MEMORANDUM AND ORDER RE: MOTION FOR SUMMARY JUDGMENT

WILLIAM B. SHUBB, District Judge.

Plaintiffs Victoria McCarthy and Katherine Schmitt brought this action against their former employer, defendant R.J. Reynolds Tobacco Co., alleging claims under Title VII of the Civil Rights Act of 1964, 42 U.S.C. §§ 2000e-2, 2000e-3, for sexual harassment and retaliation, under California’s Fair Employment and Housing Act (“FEHA”), Cal. Gov’t Code § 12940, for disability discrimination and failure to accommodate, and for tortious adverse employment actions in violation of public policy. Defendant now moves for summary judgment on all claims pursuant to Federal Rule of Civil Procedure 56. 1

I. Evidentiary Objections

“A party may object that the material cited to support or dispute a fact cannot be presented in a form that would be admissible in evidence.” Fed.R.Civ.P. 56(c)(2). “[T]o survive summary judgment, a party does not necessarily have to produce evidence in a form that would be admissible at trial, as long as the party satisfies the requirements of Federal Rules of Civil Procedure 56.” Fraser v. Goodale, 342 F.3d 1032, 1036-37 (9th Cir.2003) (quoting Block v. City of Los Angeles, 253 F.3d 410, 418-19 (9th Cir.2001)) (internal quotation marks omitted). Even if the non-moving party’s evidence is presented in a form that is currently inadmissible, such evidence may be evaluated on a motion for summary judgment so long as the moving party’s objections could be cured at trial. *927 See Burch v. Regents of the Univ. of Cal., 433 F.Supp.2d 1110, 1119-20 (E.D.Cal. 2006).
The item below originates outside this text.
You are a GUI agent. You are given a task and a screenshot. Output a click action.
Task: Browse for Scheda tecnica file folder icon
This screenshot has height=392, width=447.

Defendant has filed twenty-one evidentiary objections. (Docket No. 40.) Defendant objects to portions of plaintiffs’ deposition testimony on the grounds of lack of foundation, hearsay, speculation, 2 lack of personal knowledge, and expert opinion testimony. The court gave plaintiffs an opportunity to respond to the objections and defendant an opportunity to reply. Plaintiffs have withdrawn the evidence referenced in defendant’s objections 14 and 16, and the court will not consider that evidence. Defendant has withdrawn objection 7.

In the interest of brevity, as defendant is aware of the substance of its objections and the grounds asserted in support of each objection, the court will not review the substance or grounds of all the objections here. Defendant’s objections 1-2, 4, 8, 10-11, 13, 17-18, and 20-21 are overruled, as they could be presented in a form that would be admissible at trial. 3 Defendant’s objections 3, 9, 15, and 19 are sustained on the basis that the evidence is inadmissible hearsay that could not be cured at trial. 4 Defendant’s objections 5, 6, and 12 are sustained on personal knowledge grounds. 5

*928 11. Relevant Facts

Plaintiffs began working for defendant in August of 2006 as Trade Marketing Representatives (“TMRs”). (Waggoner Decl. Ex. 2 (“Schmitt Dep.”) at 9:4-7 (Docket No. 18); Waggoner Deck Ex. 3 (“McCarthy Dep.”) at 19:13-18.) Starting in July or August of 2007, plaintiffs and other employees began to have complaints about Michelle Madsen, their supervisor. Madsen used vulgar language and discussed whether or not the employees were in relationships. (Bolanos Deck Ex. A (“McCarthy Dep.”) at 67:21-25; 69:20-72:6 (Docket No. 33).) In particular, Madsen told McCarthy that she should not have boyfriends if she wanted to get ahead, because relationships “mess up” careers. (Id. at 70:3-20.) Madsen also told McCarthy that Madsen no longer had sex with her husband because it interfered with her work. (Id. at 71:12-16.) In contrast, Madsen told Schmitt that her work “was starting to lack because [Schmitt’s] bedroom was a very lonesome place,” and that she needed to have “a more active bedroom” for her work to improve. (Bolanos Decl. Ex. C (“Schmitt Dep.”) at 42:2-7.) Madsen also told another employee, Kyle, that “his work would be better if his girlfriend lived here, because he wouldn’t be so focused on having an empty bedroom.” (Id. at 45:2-8.) Madsen also liked to talk about what sexual positions people preferred, and referred to the fact that another employee, John Walker, was homosexual. (Bolanos Decl. McCarthy Dep. at 86:3-12.)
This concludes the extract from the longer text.